▶ [Instructions for the task] Please set down exactly the lines from the one containing "Task: Click the Inter club crest icon" through the last line of the records below, both included, with no pictures.

Saved data entries

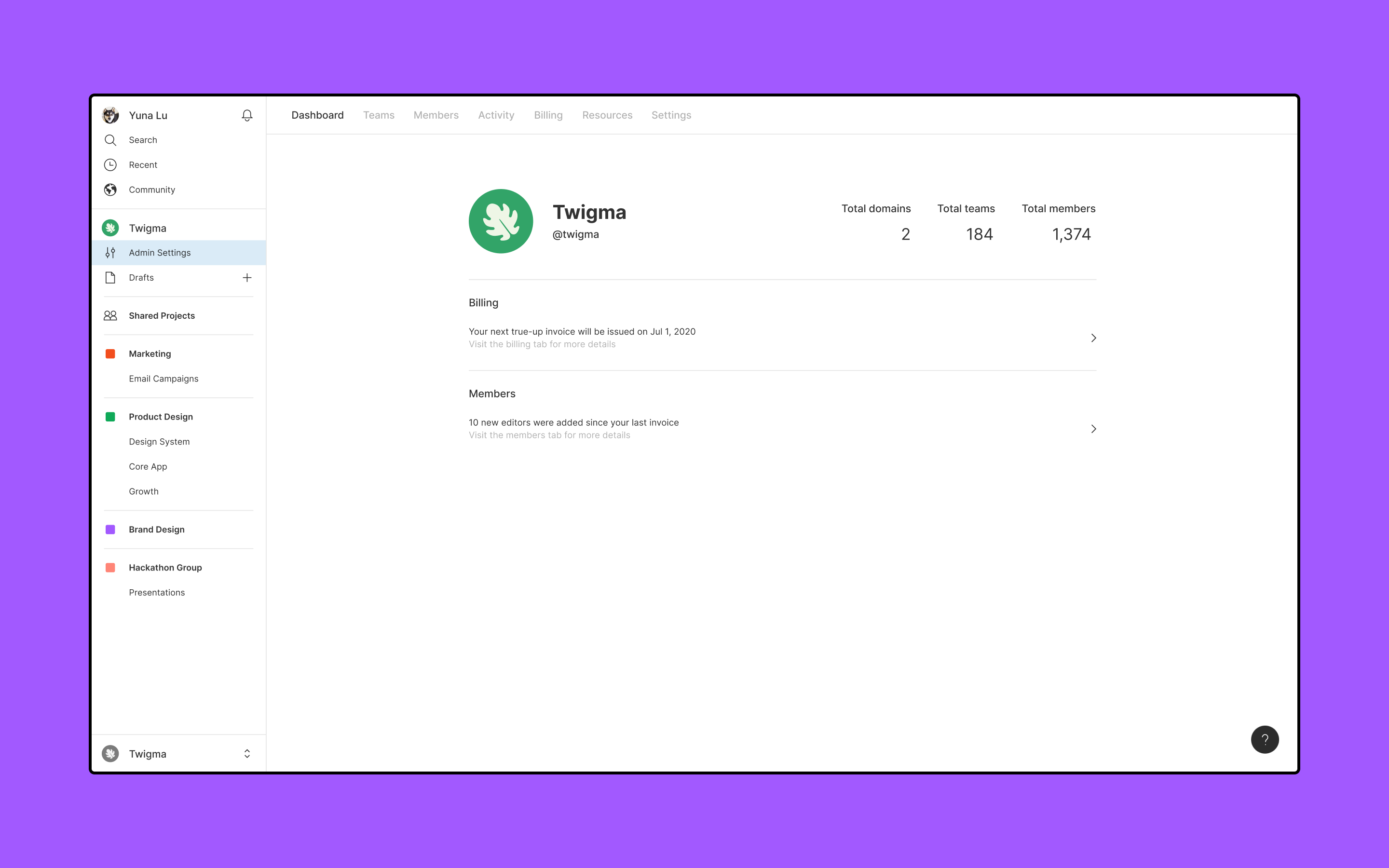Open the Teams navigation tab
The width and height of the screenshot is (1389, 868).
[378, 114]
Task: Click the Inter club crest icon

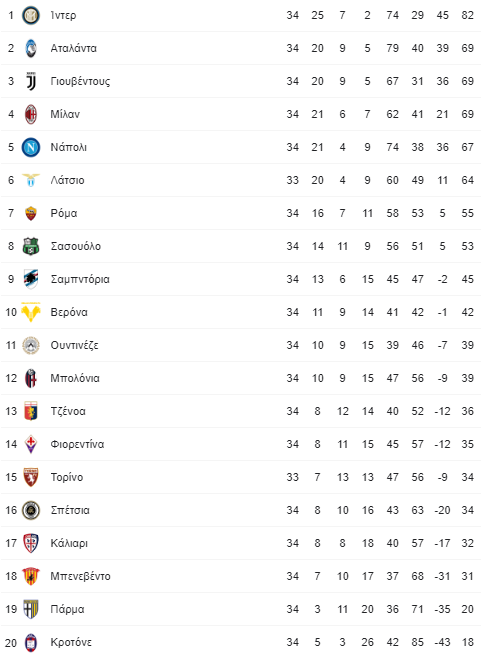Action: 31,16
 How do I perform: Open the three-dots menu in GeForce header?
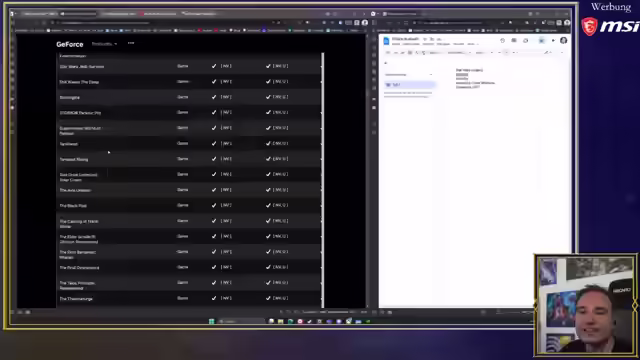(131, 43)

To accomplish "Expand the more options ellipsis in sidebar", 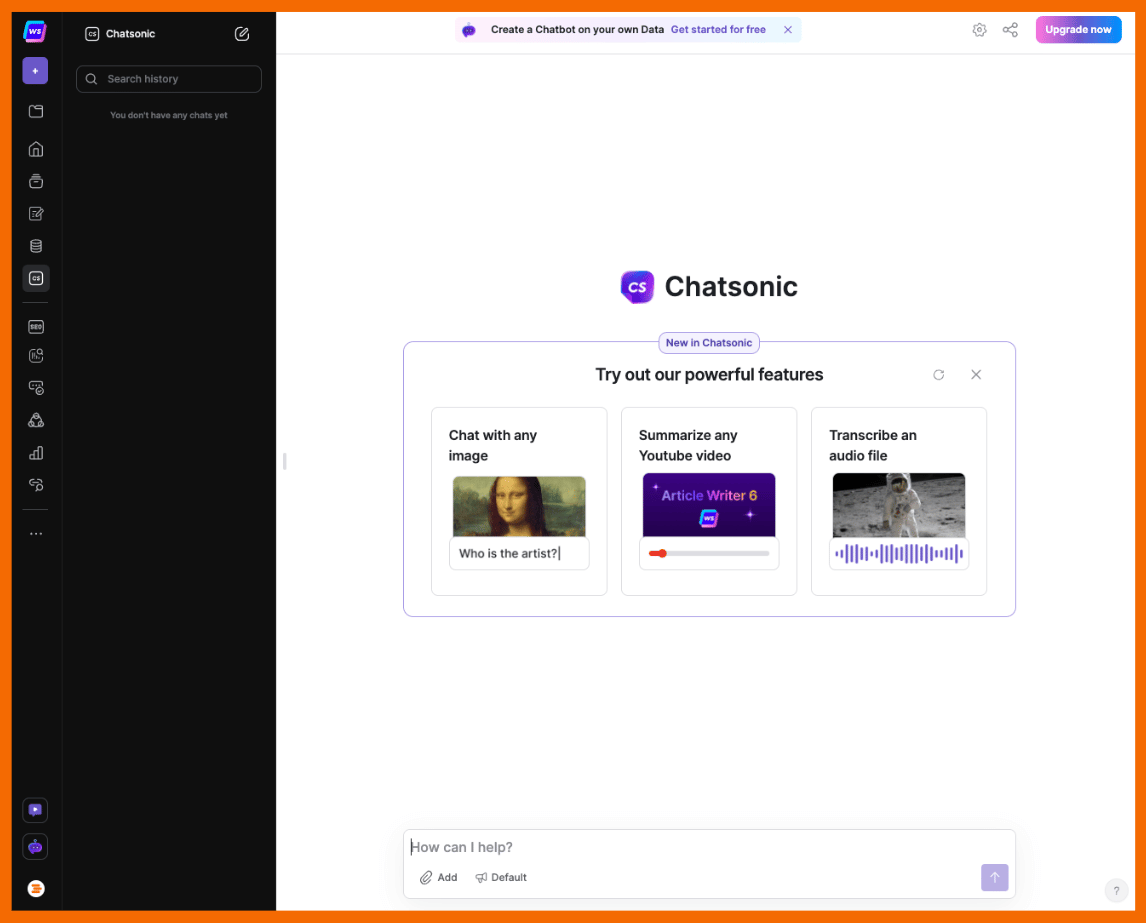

▶ [Finished exercise]
Task: Click the Inter club crest icon

Action: 31,16
 How do I perform: Open the three-dots menu in GeForce header?
(131, 43)

To accomplish "Expand the more options ellipsis in sidebar", 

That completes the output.